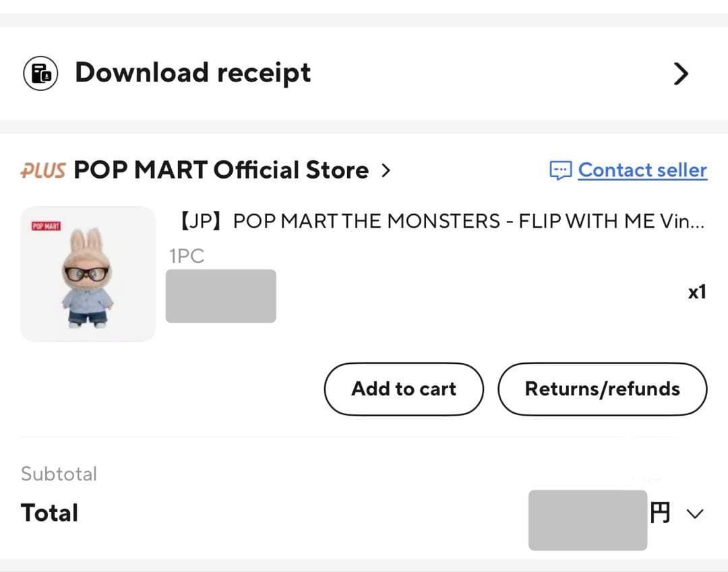
Task: Click the 円 currency symbol
Action: coord(661,514)
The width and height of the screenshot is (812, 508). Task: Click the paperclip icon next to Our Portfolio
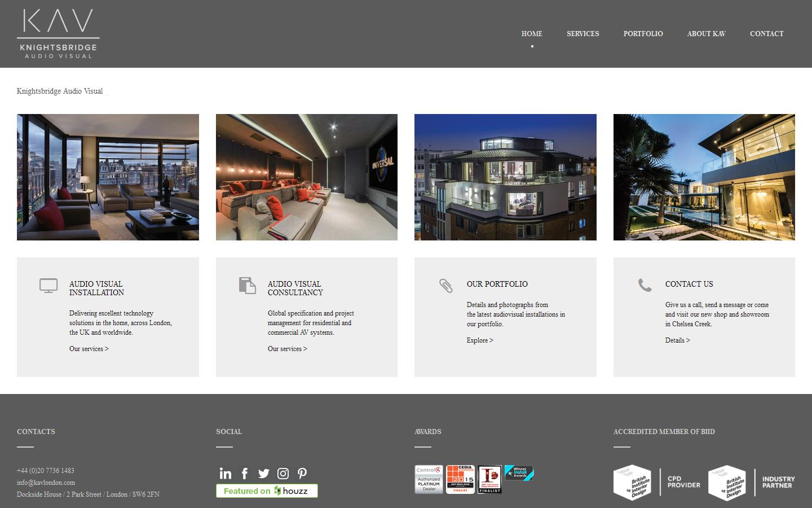tap(446, 286)
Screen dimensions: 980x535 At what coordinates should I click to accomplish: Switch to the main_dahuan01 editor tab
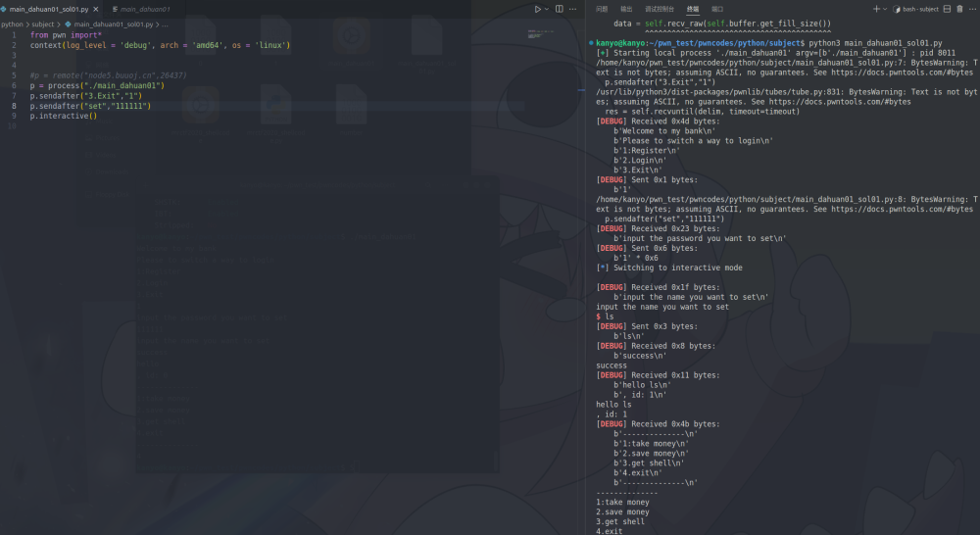click(x=144, y=9)
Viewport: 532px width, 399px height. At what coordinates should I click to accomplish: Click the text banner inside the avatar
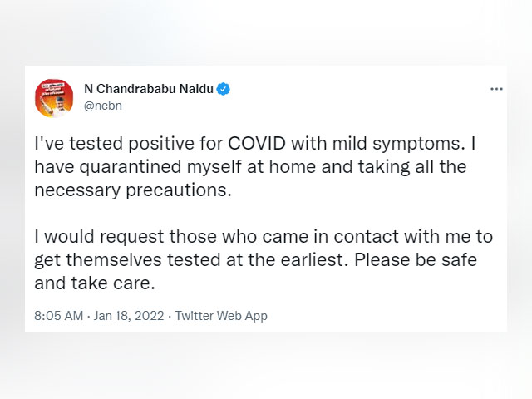(53, 89)
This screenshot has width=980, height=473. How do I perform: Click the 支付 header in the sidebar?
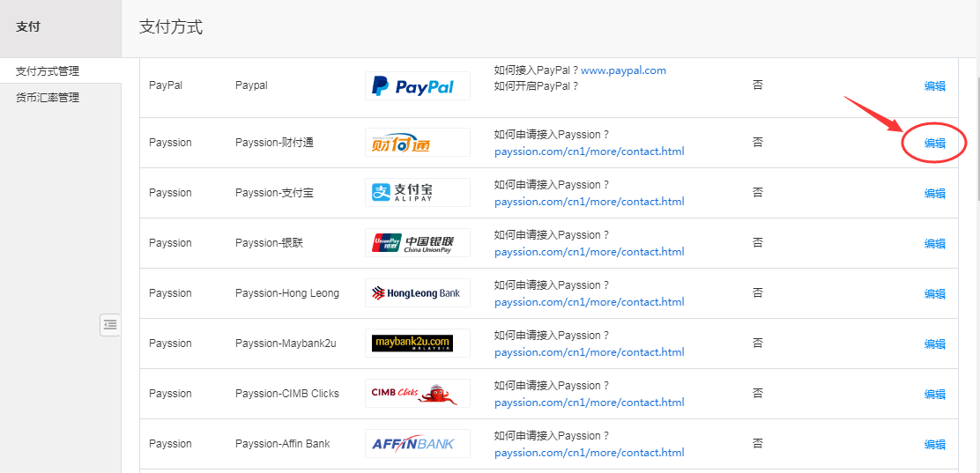[x=28, y=27]
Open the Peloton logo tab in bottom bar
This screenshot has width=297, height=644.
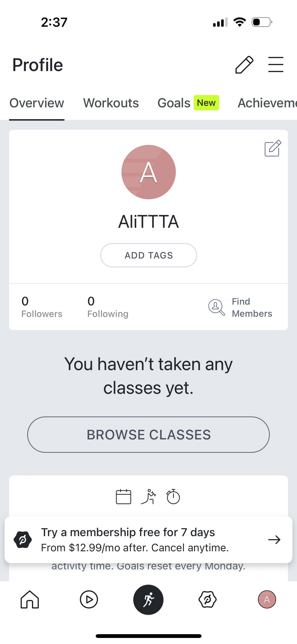pos(208,599)
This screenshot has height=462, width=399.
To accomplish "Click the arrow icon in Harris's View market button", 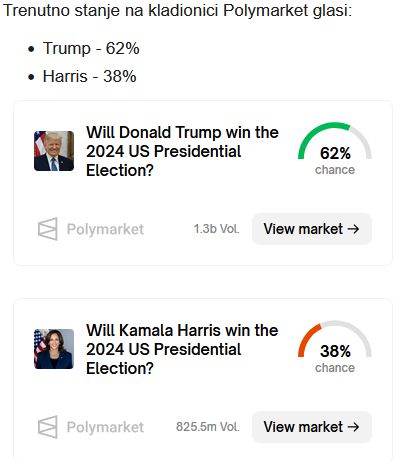I will (x=353, y=427).
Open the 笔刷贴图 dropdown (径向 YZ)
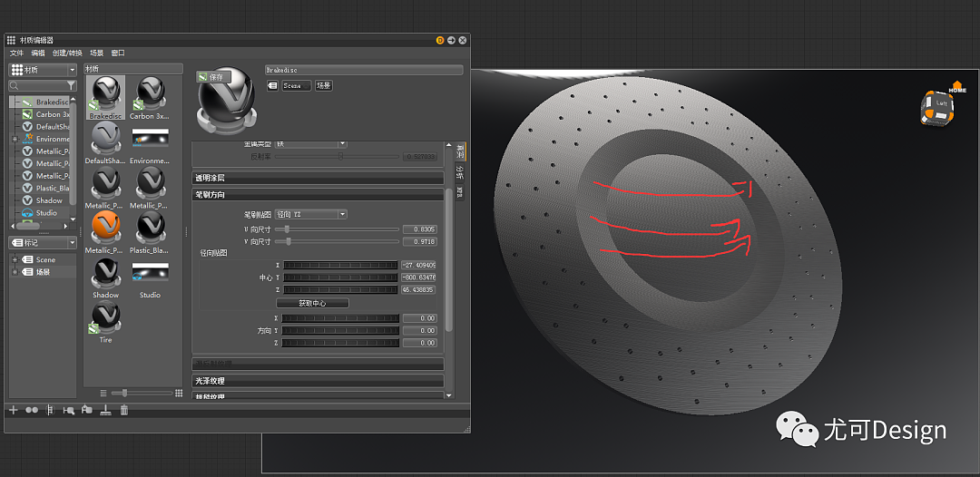 (x=310, y=214)
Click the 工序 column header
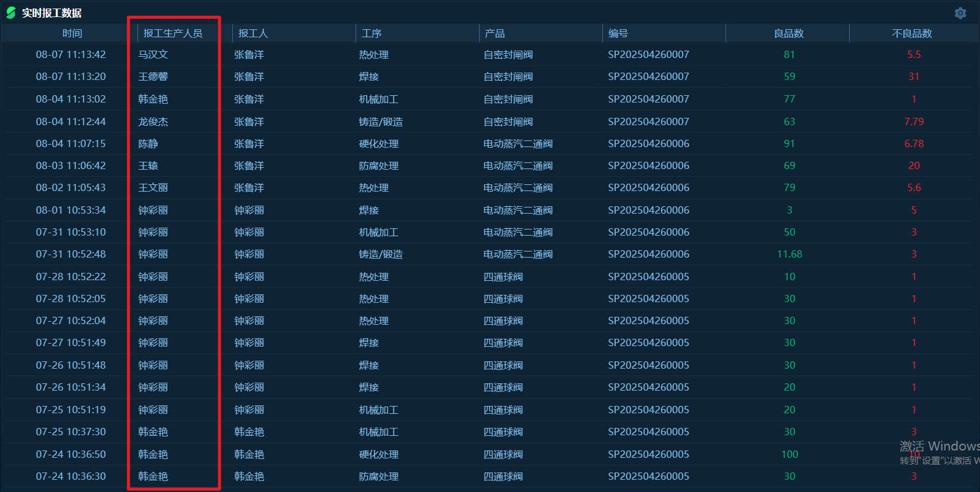 coord(371,34)
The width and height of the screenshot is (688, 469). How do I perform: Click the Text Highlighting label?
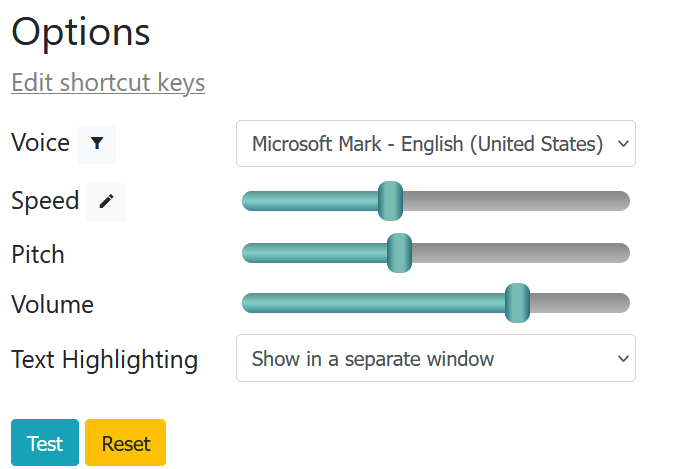[x=104, y=359]
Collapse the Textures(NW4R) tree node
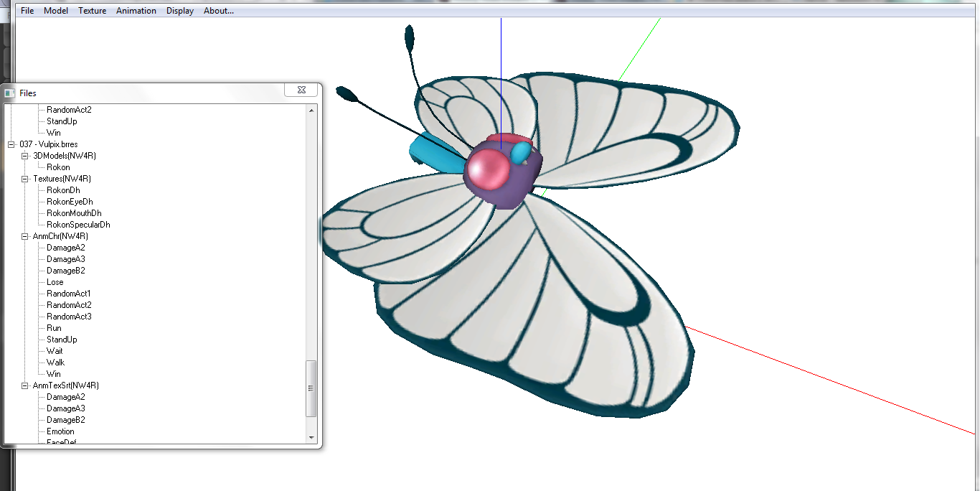The width and height of the screenshot is (980, 491). (25, 179)
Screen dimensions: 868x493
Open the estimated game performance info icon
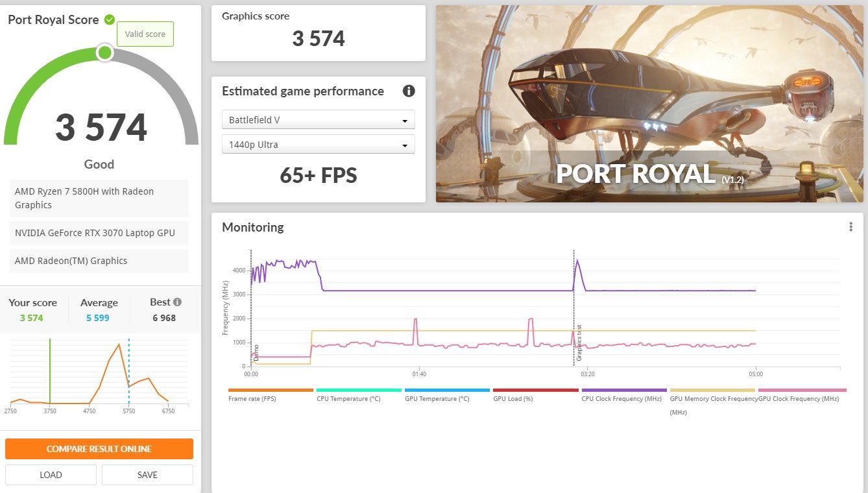(409, 91)
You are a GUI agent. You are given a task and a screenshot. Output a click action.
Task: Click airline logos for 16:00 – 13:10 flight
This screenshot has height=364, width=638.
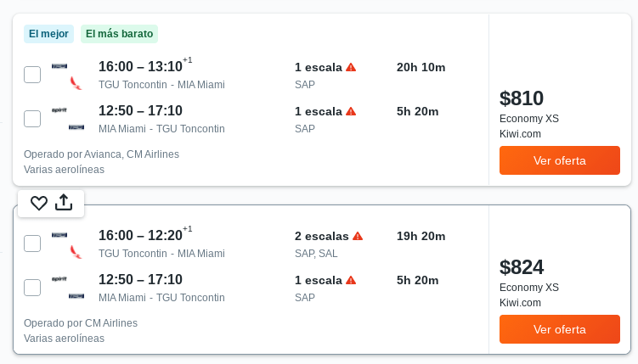[67, 76]
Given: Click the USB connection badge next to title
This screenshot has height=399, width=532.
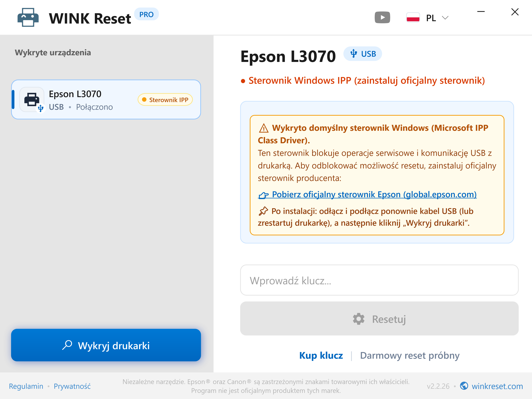Looking at the screenshot, I should (x=363, y=54).
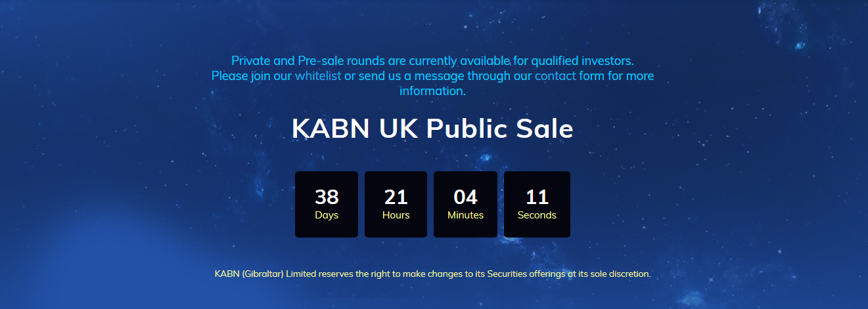
Task: Click the word 'information.' in the notice
Action: tap(432, 91)
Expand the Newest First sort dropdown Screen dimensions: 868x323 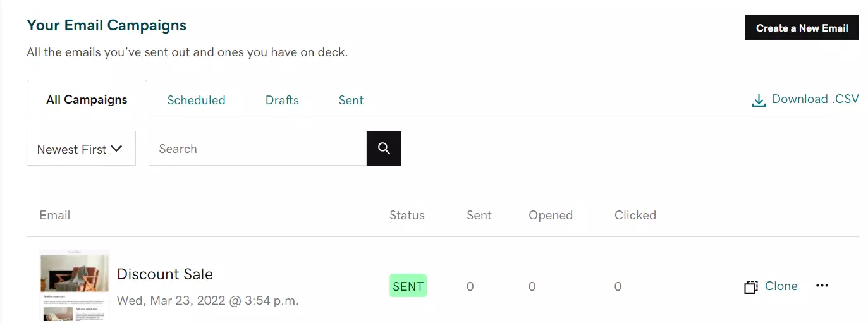(x=81, y=149)
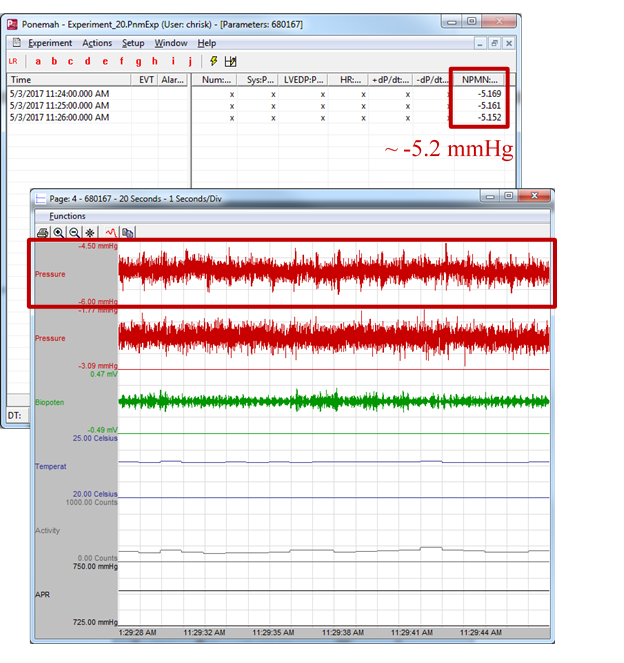
Task: Click the copy icon in graph toolbar
Action: pos(127,231)
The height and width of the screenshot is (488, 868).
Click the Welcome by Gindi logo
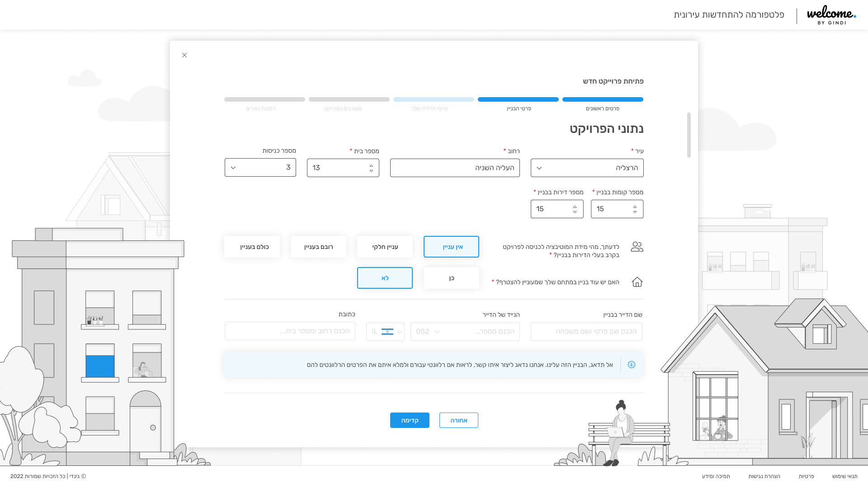[831, 15]
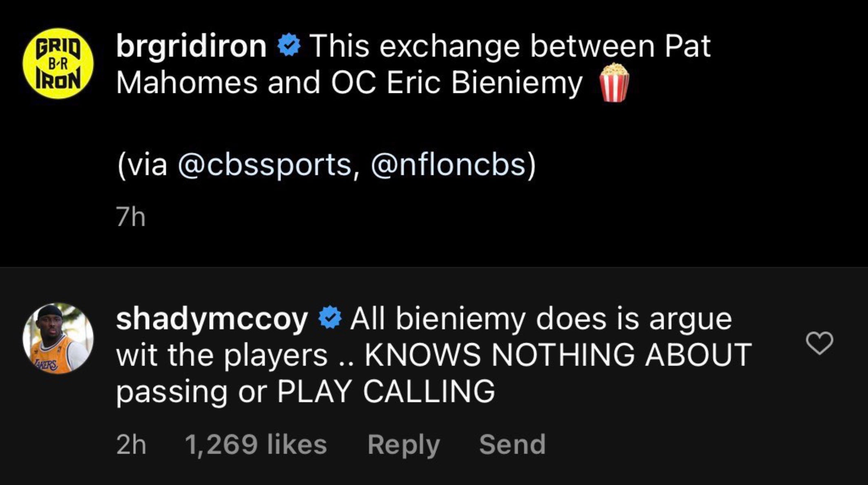This screenshot has height=485, width=868.
Task: Open the shadymccoy username profile
Action: [x=212, y=319]
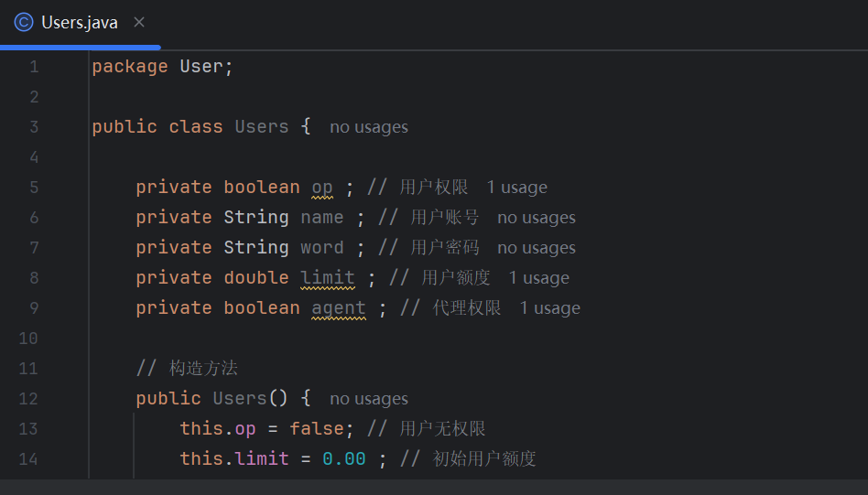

Try it>
When you reach the line with "Task: Click airline" in the records above, begin repeating the lines exactly, and stop after the line with "Given: Click the". Skip all pictures.

Task answer>
Task: Click airline logos for 16:00 – 13:10 flight
This screenshot has height=364, width=638.
[67, 76]
Given: Click the USB connection badge next to title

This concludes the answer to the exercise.